I tecnici della ditta costruttrice (DeLaval) inizialmente erano scettici sulla possibilità di adattamento della macchina all’animale, che è più robusto e rustico dei bovini. Ma l’impiego dei robot, continua Teresa Palmieri, «migliora notevolmente la qualità del lavoro necessario per le operazioni di mungitura, gli animali si autogestiscono; non è più necessaria la presenza del mungitore che attacca il gruppo di mungitura, ma tramite l’identificazione della bufala, un braccio meccanico provvede automaticamente a questa operazione. Presso l’azienda Vannulo l’accesso al robot di mungitura è regolato dalla presenza di cancelli selezionatori che dividono la zona di riposo dalla zona di alimentazione.
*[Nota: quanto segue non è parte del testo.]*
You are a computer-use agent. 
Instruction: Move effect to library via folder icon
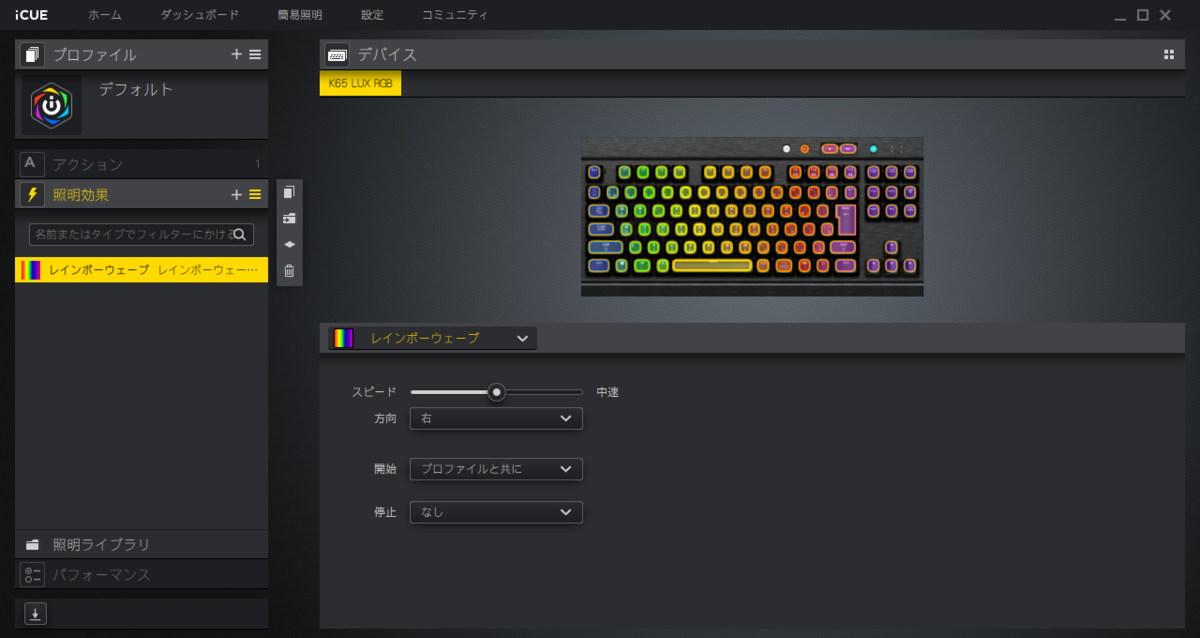tap(289, 218)
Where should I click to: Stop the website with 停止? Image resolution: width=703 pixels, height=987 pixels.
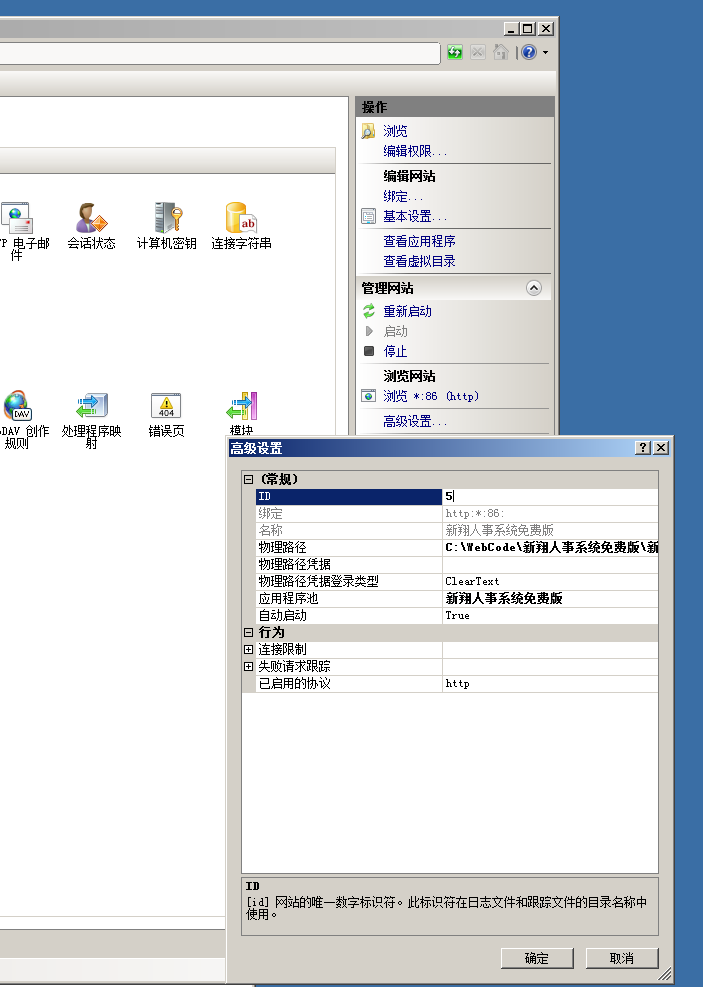pyautogui.click(x=395, y=351)
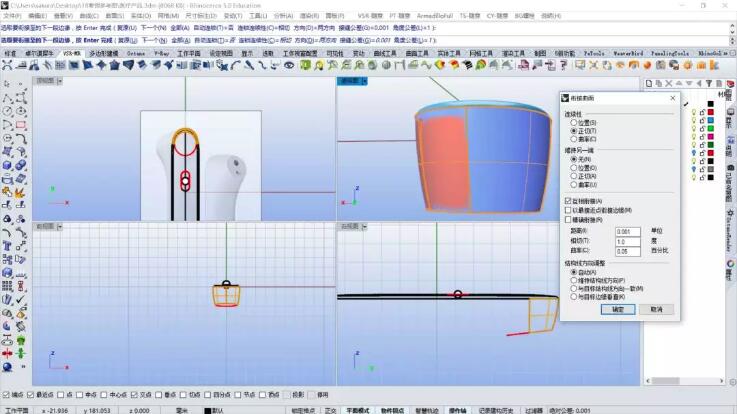737x414 pixels.
Task: Click the 距离(I) tolerance input field
Action: coord(627,231)
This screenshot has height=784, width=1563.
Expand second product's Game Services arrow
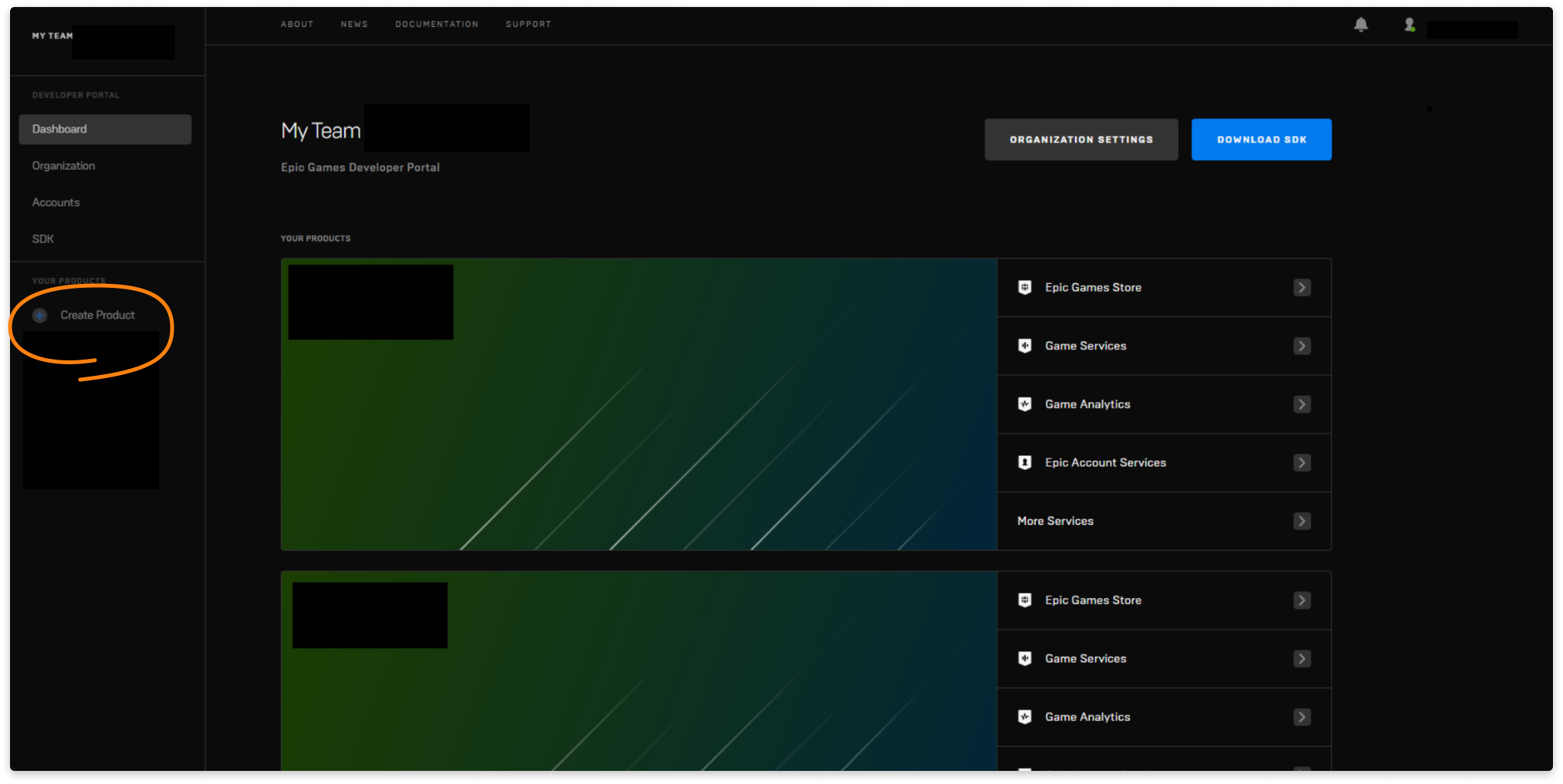pos(1301,659)
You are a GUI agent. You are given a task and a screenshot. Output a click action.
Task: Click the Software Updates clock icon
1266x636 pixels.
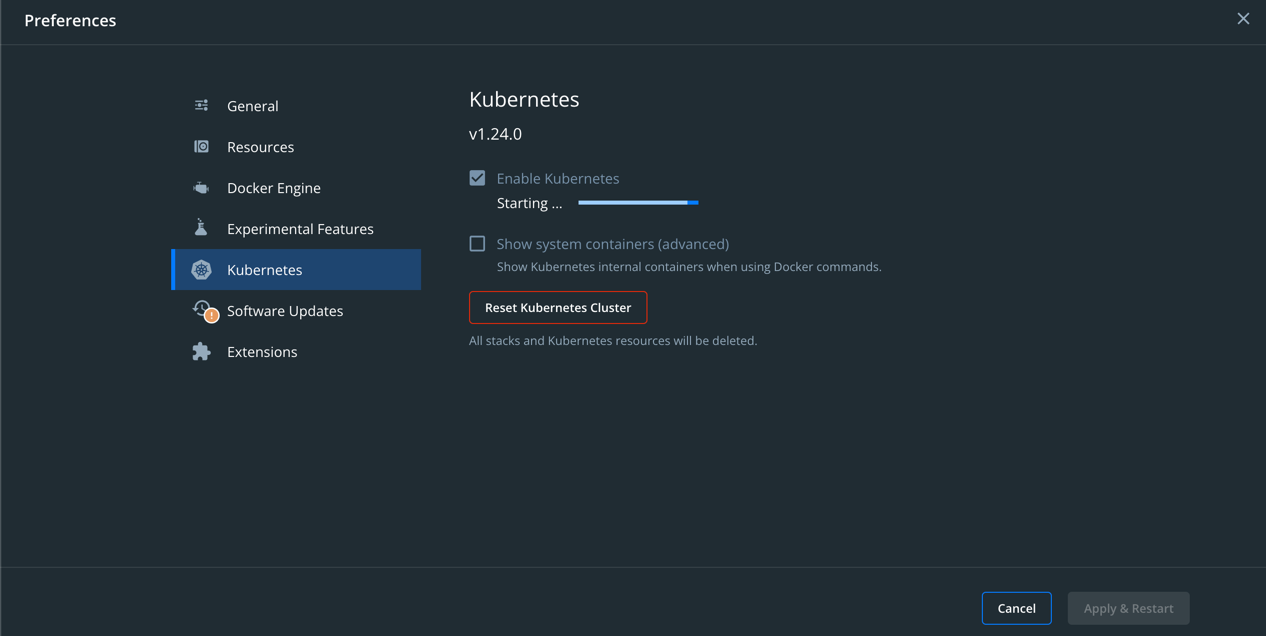coord(201,308)
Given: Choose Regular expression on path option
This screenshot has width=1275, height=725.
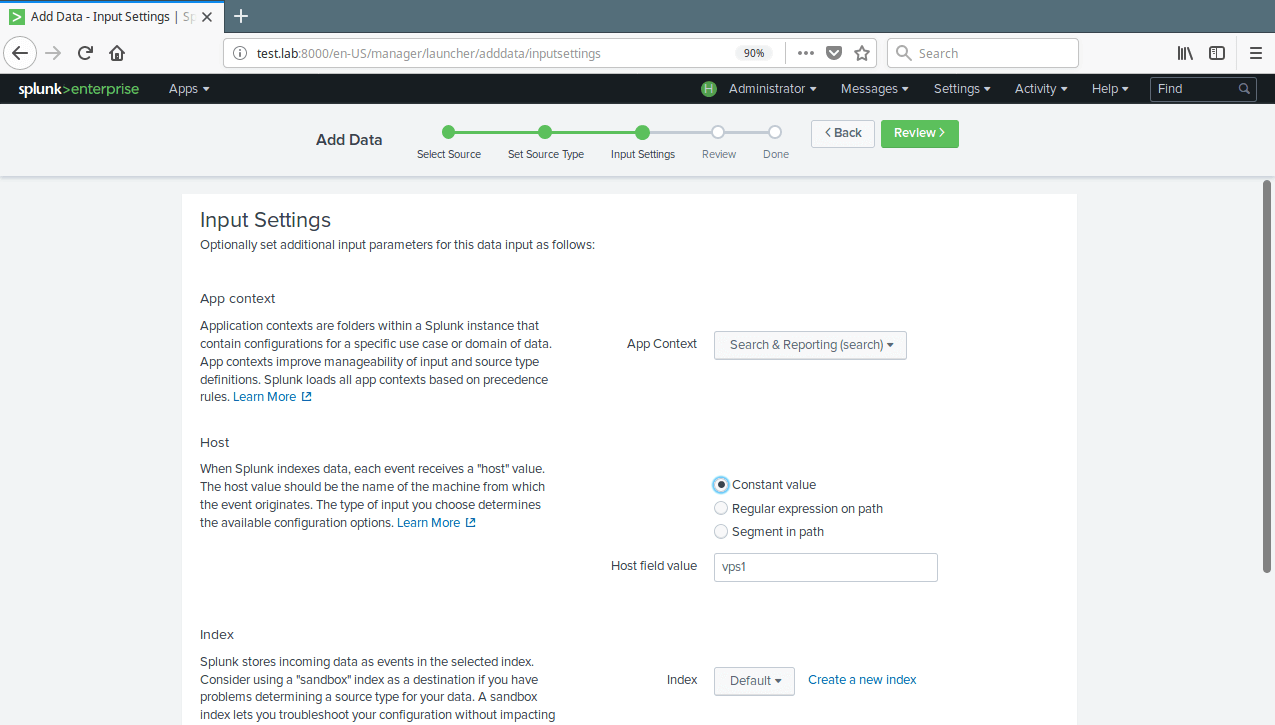Looking at the screenshot, I should (x=721, y=509).
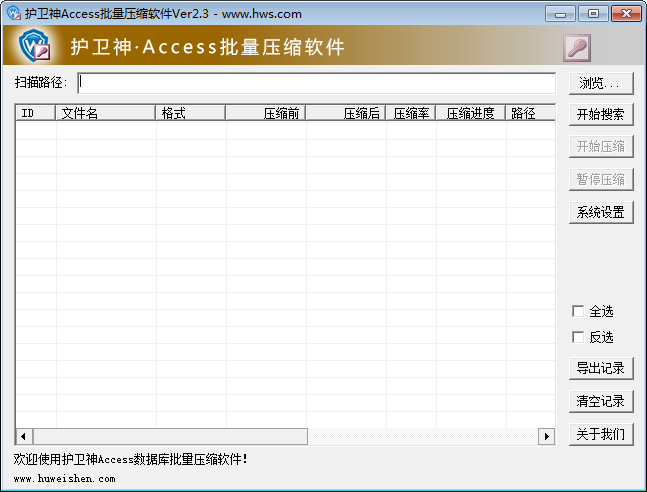The image size is (647, 492).
Task: Click the pink key icon in banner
Action: click(577, 47)
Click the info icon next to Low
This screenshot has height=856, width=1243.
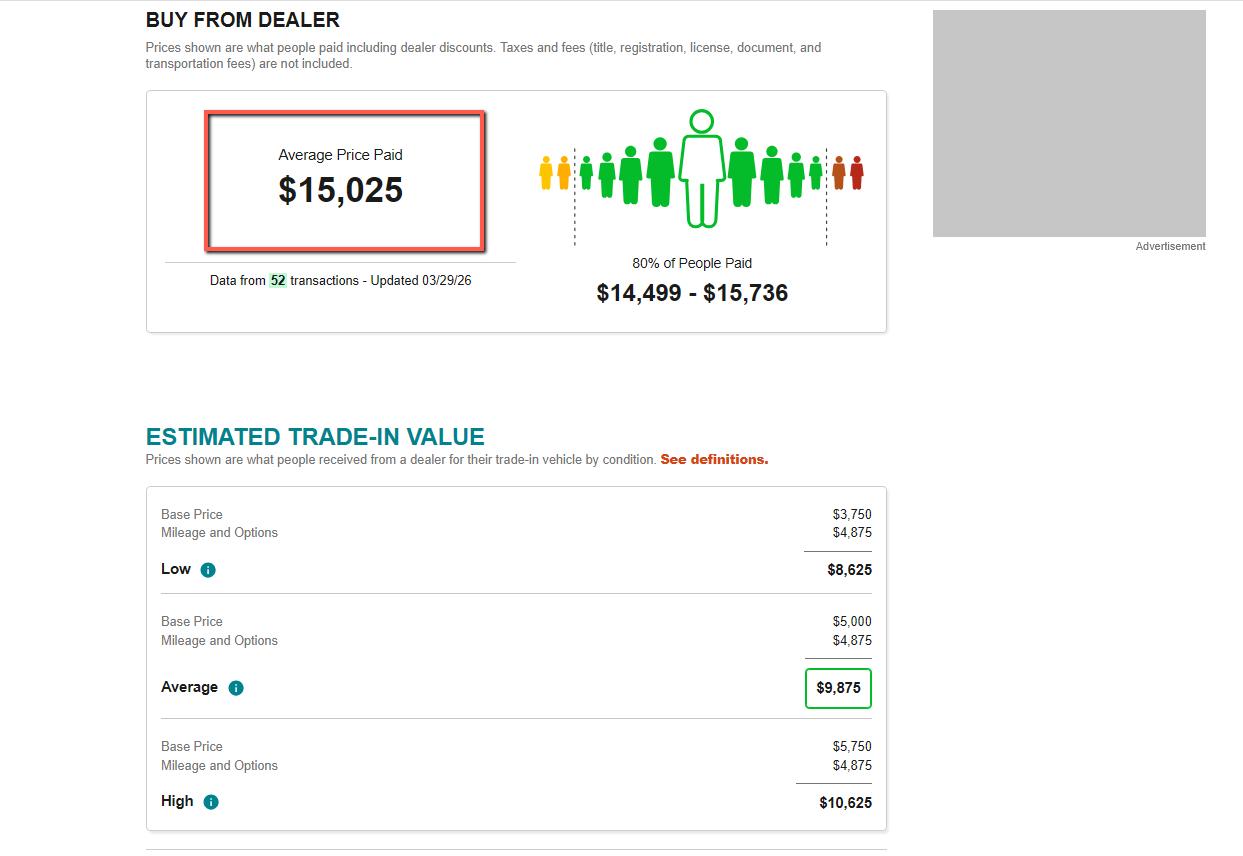pyautogui.click(x=208, y=570)
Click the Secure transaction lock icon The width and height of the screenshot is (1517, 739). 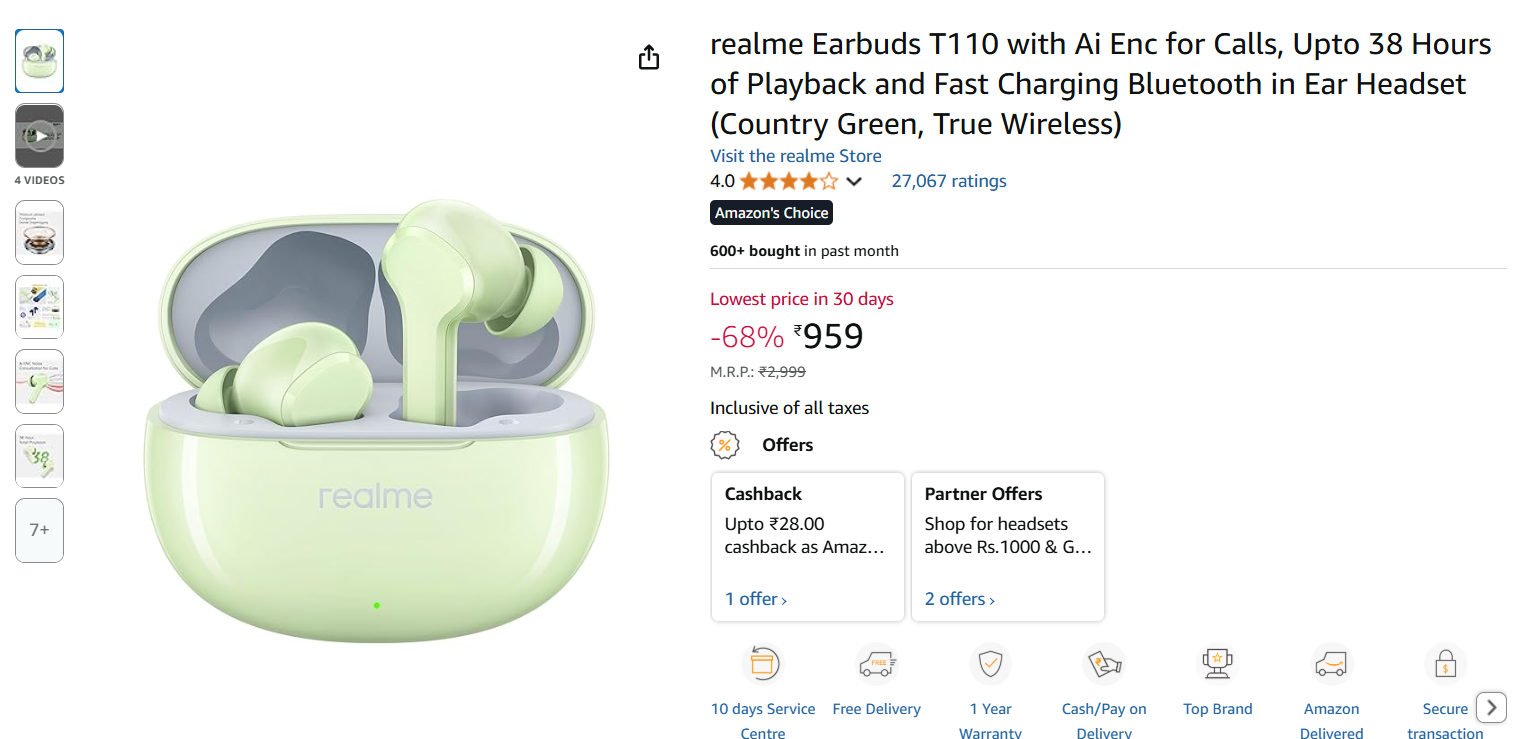pos(1445,664)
Se il trasponder, di cui ogni animale è dotato, segnala che sono trascorse 7 ore dall’ultima mungitura, è consentito l’ingresso della bufala alla sala di attesa e poi alla posta dove è ubicato il robot per la mungitura; viceversa si apre il passaggio che riporta l’animale alla zona alimentazione».

Per quanto riguarda l’impiego di manodopera, si rileva una riduzione marginale, ma soprattutto una minore necessità di lavoro “di bassa qualità” e una richiesta di manodopera più specializzata.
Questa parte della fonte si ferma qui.